Additionally, New Mexico’s employment rate didn’t plunge quite as much as officials had feared in the second quarter, and a rebound in global crude oil prices helped push up state oil revenue, said Dawn Iglesias, head economist for the Legislative Finance Committee.
As a result, state revenue for fiscal year 2020, which ended in June, could be between $315 million and $360 million higher than economists forecast two months ago, said Debbie Romero, acting secretary for the Department of Finance and Administration.
“The revenue is actually tracking a little bit better than we anticipated,” Romero told members of the legislative Revenue Stabilization and Tax Policy Committee during a hearing Friday. “So that’s promising.”
Total gross receipts revenue declined 6 percent in April and 1.5 percent in May compared with the previous year as sectors such as leisure and hospitality services, oil and gas, and manufacturing plummeted amid the pandemic, Iglesias said at the hearing.
Yet gross receipts from the construction, retail, trade and transportation industries actually grew in April.
Meanwhile, oil prices have reached higher levels than state economists had forecast in June, with futures markets indicating West Texas Intermediate crude will be priced at over $41 per barrel at the end of 2020.
During the hearing, state Senate Majority Leader Peter Wirth, D-Santa Fe, called the fiscal year 2020 figures “a glimmer of positive news in otherwise incredibly challenging times.”
That news does not revert the overall trend of a huge economic downturn, officials said.
The administration of Gov.
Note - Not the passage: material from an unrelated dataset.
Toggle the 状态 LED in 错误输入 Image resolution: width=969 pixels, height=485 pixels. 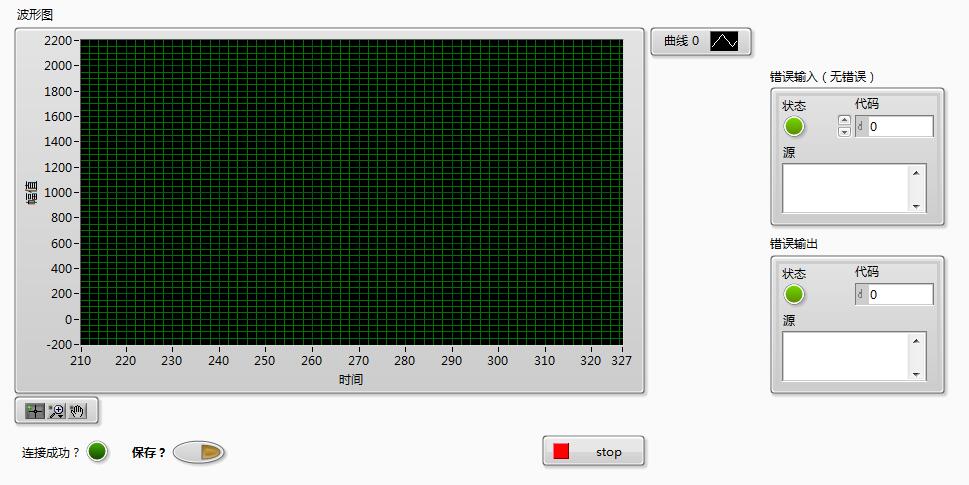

Michelle Lujan Grisham is instructing most state agencies to reduce their budgets by another 5 percent next year after they already suffered cuts of between 1 percent and 4 percent during June’s special session, Romero said.
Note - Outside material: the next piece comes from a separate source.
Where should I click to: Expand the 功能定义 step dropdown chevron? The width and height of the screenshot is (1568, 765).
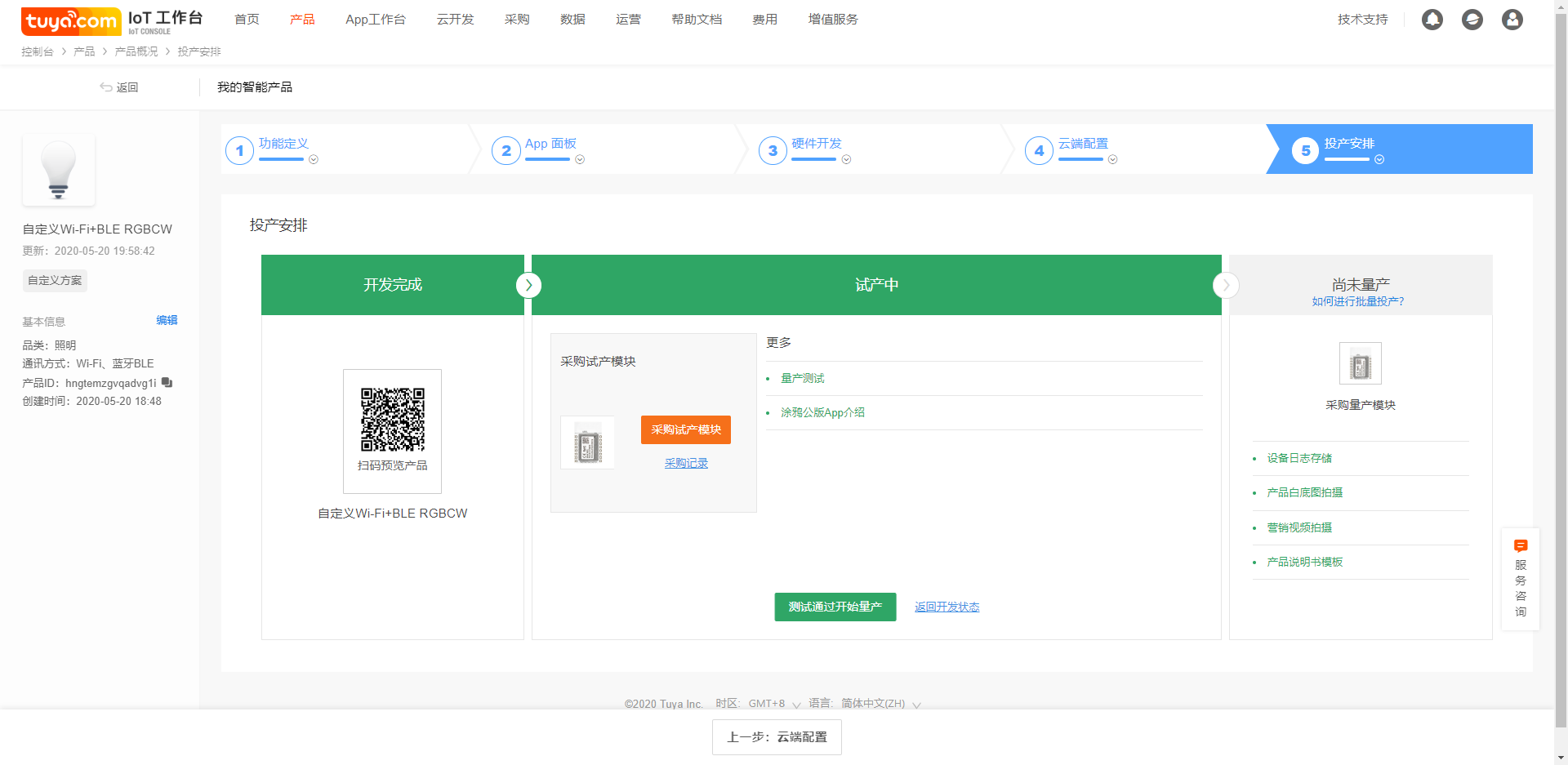coord(314,160)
The public education, Medicaid and health department budgets will be exceptions and are expected to cut spending by 3 percent, she said.
“I’m going to tell you it’s been really hard for those agencies to get down another 5 percent off of what they already took,” Romero said.
The instructions to cut more will make for difficult work when lawmakers convene to craft the fiscal year 2022 budget at their next legislative session.
“I think we’re going to see where some of these reductions are actually going to start affecting programs that we may not necessarily want to reduce services,” Romero told lawmakers. “Lots of tough decisions coming up in January.”
The Legislative Finance Committee has said it is recommending New Mexico cut spending by 5 percent to fix a projected $991 million state budget gap for fiscal year 2022.
While oil prices have rebounded, New Mexico’s production has dropped, with its rig count declining from 117 at its peak in March to 49 at the end of July.
State economists don’t expect oil producers to start adding new rigs in New Mexico anytime soon.
“We are not convinced that we’ve necessarily reached the bottom on rig counts,” Iglesias said.
There’s also a long way to go before New Mexico’s economic activity and employment return to pre-pandemic levels, and the recovery ultimately will depend on the trajectory of the COVID-19 crisis itself, Iglesias said.
The longer the pandemic lasts, the more businesses will fold and the more consumer behavior will change in ways that compromise economic growth, she said.
The economist cited a report by the company Yelp noting that 687 businesses have closed in New Mexico since the start of the health emergency, 355 of which were permanent closures.
“We really see that the future is uncertain,” Iglesias said. “We don’t know where things are going. It’s really too soon to tell.”
New Mexico also could face difficulties in using federal stimulus money to fill its budget deficit, Romero said.
The next stimulus bill being debated by Congress could allow states to use previously approved federal funding to plug their budget gaps, but it might require that 25 percent of the money go to local governments, Romero said in comments later confirmed by the Governor’s Office.
In New Mexico, legislators and the governor already have approved plans to allocate those funds, and local governments would receive less than that amount.
“As the money has been distributed for the state of New Mexico, we’re not going to meet that,” Romero said. “And so that could be a problem.”
The secretary said officials have told New Mexico’s congressional delegation about the potential issue.
The state may need to tap more of its Tax Stabilization Reserve fund to fill its budget gap if Congress passes a bill with those criteria, Romero said.
New Mexico already has approved allocating a significant amount of its cash reserves to help patch its fiscal year 2021 deficit, reducing reserves from 25 percent to 11 percent of spending levels.